> [Instruction] The text below compares the Mass with Protestant worship. List every denomination whose services it says the Mass resembles.

While it is true that the Mass does not resemble the Baptist service, or the services of non-denominational evangelitcal churches, it DOES resemble the Luteran, Methodist, the Episcopalian and to some degree the Presbyterian services. Execpt for the Euraristic Prayer, you could drop any of these servides into the Mass, and you would feel comfortable.

When I fist became a Catholic, on of my first observations were: Wow…The Catholic Church has become Protestant…I felt very much at home, because the Mass so closely resembled the Lutheran and Methodist churches I was used to…Even though the Methodist Church, and the Presbyterian Chruch do not have communin weekly (as the Chruch of Christ does), the other parts of their service are much like the Mass…The Protestant influence on the NOM is unmistakeable…
 
Catholic Heart:
While it is true that the Mass does not resemble the Baptist service, or the services of non-denominational evangelitcal churches, it DOES resemble the Luteran, Methodist, the Episcopalian and to some degree the Presbyterian services. Execpt for the Euraristic Prayer, you could drop any of these servides into the Mass, and you would feel comfortable.

> [Dataset excerpts]
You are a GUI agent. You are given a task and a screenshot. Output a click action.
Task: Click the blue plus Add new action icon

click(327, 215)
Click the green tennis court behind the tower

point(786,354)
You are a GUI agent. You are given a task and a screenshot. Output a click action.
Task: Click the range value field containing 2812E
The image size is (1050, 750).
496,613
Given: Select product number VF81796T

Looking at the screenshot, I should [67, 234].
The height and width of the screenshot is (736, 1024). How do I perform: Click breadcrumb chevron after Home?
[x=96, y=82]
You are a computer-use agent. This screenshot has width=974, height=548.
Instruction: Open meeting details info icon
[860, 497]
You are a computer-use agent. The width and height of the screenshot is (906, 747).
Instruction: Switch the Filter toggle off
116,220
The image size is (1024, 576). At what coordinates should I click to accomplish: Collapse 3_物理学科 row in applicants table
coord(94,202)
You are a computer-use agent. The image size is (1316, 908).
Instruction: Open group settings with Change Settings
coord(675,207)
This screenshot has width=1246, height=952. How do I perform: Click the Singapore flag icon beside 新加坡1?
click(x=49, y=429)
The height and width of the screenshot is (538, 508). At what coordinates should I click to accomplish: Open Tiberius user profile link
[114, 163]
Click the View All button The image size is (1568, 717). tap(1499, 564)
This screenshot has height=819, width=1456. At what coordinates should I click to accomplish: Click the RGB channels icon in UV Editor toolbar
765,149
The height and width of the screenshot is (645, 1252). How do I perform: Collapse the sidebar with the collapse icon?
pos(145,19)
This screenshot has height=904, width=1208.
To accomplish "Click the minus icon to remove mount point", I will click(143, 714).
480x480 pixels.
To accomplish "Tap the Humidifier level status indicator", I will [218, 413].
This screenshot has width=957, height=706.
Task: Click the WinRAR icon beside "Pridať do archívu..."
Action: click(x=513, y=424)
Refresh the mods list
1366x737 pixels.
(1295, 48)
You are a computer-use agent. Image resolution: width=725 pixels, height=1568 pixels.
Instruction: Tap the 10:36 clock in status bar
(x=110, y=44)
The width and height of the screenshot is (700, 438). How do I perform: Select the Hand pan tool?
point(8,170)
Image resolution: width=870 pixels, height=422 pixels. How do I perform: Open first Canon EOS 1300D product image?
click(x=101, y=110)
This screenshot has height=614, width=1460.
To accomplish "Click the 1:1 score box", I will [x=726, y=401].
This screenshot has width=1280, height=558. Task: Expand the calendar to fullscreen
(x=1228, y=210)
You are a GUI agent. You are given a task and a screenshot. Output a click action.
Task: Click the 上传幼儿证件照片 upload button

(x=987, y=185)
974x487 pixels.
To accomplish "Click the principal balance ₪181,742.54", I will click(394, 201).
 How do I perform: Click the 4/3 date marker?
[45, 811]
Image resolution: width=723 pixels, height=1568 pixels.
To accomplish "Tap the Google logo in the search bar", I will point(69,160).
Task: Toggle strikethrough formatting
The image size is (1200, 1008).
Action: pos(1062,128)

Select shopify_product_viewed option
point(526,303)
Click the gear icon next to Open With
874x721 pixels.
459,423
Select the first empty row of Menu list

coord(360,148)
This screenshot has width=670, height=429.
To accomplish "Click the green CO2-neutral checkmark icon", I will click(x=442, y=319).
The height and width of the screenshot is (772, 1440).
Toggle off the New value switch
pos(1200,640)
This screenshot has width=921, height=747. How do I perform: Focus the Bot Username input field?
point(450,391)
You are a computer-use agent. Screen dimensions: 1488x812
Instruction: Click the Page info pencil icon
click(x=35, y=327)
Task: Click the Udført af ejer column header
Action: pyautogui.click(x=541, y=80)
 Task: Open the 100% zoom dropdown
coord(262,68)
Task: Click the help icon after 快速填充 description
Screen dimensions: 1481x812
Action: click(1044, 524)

> [Response to the task] Lutheran, Methodist, Episcopalian, Presbyterian (to some degree)